Source records

────

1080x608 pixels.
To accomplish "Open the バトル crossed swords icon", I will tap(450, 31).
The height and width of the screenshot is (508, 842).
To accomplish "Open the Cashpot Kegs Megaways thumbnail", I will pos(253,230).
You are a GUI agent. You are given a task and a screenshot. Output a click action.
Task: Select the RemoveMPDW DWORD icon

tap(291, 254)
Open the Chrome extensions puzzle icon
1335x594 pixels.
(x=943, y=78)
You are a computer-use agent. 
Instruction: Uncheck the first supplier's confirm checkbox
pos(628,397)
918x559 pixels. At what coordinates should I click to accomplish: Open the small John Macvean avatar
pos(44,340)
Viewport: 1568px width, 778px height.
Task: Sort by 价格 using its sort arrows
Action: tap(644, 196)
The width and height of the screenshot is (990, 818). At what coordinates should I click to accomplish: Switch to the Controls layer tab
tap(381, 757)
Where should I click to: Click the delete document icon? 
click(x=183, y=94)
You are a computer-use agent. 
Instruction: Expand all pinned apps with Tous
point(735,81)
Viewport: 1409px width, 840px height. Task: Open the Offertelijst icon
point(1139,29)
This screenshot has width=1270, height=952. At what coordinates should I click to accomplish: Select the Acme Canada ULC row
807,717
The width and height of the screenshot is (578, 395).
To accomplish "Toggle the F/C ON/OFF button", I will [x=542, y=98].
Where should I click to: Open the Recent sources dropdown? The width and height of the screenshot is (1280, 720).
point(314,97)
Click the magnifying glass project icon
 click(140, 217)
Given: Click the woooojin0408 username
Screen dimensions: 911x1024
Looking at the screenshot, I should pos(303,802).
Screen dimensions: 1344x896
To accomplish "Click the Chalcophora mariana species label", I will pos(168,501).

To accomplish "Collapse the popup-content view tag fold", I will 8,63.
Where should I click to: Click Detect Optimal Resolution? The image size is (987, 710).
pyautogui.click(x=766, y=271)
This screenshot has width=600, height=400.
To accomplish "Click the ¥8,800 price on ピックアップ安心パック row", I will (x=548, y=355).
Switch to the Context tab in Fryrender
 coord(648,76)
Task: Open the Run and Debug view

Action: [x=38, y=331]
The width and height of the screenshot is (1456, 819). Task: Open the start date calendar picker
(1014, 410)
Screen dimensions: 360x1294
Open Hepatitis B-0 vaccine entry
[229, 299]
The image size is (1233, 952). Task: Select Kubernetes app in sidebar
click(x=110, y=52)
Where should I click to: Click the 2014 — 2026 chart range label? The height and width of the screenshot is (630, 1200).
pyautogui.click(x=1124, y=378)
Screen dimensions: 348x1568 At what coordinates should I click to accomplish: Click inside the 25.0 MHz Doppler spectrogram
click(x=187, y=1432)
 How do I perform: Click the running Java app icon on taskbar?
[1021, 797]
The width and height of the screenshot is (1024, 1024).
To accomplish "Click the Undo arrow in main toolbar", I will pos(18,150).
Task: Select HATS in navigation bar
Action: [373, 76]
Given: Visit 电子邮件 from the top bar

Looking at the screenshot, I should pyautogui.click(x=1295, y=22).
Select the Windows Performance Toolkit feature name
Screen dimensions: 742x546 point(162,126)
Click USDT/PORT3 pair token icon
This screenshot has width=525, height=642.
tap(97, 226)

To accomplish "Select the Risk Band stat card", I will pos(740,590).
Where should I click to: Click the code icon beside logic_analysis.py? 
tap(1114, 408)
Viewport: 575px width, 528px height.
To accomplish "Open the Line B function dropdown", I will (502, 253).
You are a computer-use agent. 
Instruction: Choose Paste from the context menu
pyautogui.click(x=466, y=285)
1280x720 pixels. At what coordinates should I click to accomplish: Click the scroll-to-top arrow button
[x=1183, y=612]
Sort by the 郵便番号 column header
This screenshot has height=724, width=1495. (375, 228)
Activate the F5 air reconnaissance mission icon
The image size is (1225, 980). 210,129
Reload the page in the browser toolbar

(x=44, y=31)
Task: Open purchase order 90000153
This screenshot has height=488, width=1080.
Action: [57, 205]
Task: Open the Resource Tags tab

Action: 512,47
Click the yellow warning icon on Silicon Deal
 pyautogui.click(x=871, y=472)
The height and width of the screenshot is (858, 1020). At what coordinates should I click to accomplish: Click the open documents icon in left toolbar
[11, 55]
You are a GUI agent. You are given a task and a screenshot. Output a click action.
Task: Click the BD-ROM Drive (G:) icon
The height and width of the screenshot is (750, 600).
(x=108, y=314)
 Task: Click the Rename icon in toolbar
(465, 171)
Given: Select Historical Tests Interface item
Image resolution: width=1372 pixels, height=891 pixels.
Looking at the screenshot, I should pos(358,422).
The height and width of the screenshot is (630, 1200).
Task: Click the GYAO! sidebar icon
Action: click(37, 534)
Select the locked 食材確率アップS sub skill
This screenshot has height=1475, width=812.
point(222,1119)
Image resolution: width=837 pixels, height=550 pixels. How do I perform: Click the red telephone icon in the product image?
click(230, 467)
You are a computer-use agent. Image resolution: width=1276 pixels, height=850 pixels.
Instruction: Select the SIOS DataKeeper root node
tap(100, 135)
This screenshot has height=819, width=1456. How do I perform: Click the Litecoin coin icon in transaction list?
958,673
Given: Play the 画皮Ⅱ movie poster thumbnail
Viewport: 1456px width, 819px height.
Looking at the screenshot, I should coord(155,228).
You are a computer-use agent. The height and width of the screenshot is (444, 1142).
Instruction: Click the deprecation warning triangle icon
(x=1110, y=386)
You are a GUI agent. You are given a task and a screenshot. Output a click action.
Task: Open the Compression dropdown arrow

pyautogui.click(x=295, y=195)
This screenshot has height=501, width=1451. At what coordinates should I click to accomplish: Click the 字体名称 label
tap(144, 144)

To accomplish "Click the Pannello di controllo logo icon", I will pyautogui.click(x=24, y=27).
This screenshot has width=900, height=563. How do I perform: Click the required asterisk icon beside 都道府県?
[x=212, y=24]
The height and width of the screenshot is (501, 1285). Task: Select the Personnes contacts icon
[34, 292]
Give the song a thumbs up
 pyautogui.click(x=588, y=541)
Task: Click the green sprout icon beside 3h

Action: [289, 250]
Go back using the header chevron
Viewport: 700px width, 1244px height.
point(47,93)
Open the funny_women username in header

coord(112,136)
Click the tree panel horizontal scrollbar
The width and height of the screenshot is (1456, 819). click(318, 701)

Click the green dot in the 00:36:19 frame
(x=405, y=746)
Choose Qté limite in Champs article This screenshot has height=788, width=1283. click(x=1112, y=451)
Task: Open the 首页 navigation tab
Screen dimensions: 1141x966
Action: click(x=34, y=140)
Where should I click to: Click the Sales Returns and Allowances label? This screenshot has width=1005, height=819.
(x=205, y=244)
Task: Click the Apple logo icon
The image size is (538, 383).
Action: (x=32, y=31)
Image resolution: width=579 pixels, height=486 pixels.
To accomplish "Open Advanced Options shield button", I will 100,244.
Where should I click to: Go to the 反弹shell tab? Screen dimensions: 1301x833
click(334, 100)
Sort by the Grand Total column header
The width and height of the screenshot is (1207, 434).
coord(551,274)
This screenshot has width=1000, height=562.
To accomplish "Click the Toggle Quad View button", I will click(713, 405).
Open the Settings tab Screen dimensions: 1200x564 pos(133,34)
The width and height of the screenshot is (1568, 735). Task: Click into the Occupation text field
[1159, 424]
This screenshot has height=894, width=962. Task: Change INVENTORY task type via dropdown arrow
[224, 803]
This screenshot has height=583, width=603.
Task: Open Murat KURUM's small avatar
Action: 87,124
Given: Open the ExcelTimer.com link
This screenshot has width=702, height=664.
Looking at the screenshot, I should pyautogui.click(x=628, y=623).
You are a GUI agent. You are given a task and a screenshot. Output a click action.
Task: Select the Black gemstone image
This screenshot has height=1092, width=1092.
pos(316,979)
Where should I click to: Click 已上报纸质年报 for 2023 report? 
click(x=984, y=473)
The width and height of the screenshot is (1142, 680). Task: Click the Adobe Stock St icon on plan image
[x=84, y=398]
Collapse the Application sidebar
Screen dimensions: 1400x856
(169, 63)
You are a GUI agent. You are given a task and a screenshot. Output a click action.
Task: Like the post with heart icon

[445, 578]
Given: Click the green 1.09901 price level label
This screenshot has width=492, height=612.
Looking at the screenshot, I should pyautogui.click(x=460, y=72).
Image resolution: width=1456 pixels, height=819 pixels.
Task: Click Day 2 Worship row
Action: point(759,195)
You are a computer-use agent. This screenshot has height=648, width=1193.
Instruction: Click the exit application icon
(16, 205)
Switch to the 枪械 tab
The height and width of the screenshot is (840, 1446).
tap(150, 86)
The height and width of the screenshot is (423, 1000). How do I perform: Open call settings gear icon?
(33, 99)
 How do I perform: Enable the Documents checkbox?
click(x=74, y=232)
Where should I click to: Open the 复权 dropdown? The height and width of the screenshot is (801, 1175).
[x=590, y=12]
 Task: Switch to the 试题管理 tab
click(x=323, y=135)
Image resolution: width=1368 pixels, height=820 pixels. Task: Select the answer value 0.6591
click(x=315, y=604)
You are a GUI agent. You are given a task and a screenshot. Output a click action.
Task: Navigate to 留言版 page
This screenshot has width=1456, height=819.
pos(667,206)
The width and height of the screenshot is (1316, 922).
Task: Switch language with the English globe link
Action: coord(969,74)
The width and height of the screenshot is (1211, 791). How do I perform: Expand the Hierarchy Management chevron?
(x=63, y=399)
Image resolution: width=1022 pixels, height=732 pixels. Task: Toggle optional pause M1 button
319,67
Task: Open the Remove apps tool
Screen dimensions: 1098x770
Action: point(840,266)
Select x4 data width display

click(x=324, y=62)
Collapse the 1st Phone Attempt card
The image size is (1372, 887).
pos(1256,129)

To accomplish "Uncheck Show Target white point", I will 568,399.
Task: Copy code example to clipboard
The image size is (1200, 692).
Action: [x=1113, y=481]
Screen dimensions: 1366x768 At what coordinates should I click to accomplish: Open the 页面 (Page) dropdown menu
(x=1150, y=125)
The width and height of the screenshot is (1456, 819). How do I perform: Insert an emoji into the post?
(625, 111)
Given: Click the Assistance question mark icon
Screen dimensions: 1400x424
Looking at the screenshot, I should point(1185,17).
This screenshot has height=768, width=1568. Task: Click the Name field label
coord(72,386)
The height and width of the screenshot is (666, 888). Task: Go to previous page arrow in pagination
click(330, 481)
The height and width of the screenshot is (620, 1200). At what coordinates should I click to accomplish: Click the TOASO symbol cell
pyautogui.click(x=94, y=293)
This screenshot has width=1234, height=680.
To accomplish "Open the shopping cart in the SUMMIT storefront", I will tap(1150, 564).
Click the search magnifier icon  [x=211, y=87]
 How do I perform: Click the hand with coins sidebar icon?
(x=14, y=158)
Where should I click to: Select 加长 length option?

────

> TASK TO COMPLETE: Copy out the rows again word for word, starting at the line containing "Where should I click to: Click the delete" and ending at the line containing "point(314,97)".

> THE RESPONSE:
Where should I click to: Click the delete document icon? 
click(x=183, y=94)
You are a computer-use agent. 
Instruction: Expand all pinned apps with Tous
point(735,81)
Viewport: 1409px width, 840px height. Task: Open the Offertelijst icon
point(1139,29)
This screenshot has width=1270, height=952. At what coordinates should I click to accomplish: Select the Acme Canada ULC row
807,717
The width and height of the screenshot is (578, 395).
To accomplish "Toggle the F/C ON/OFF button", I will [x=542, y=98].
Where should I click to: Open the Recent sources dropdown? The width and height of the screenshot is (1280, 720).
point(314,97)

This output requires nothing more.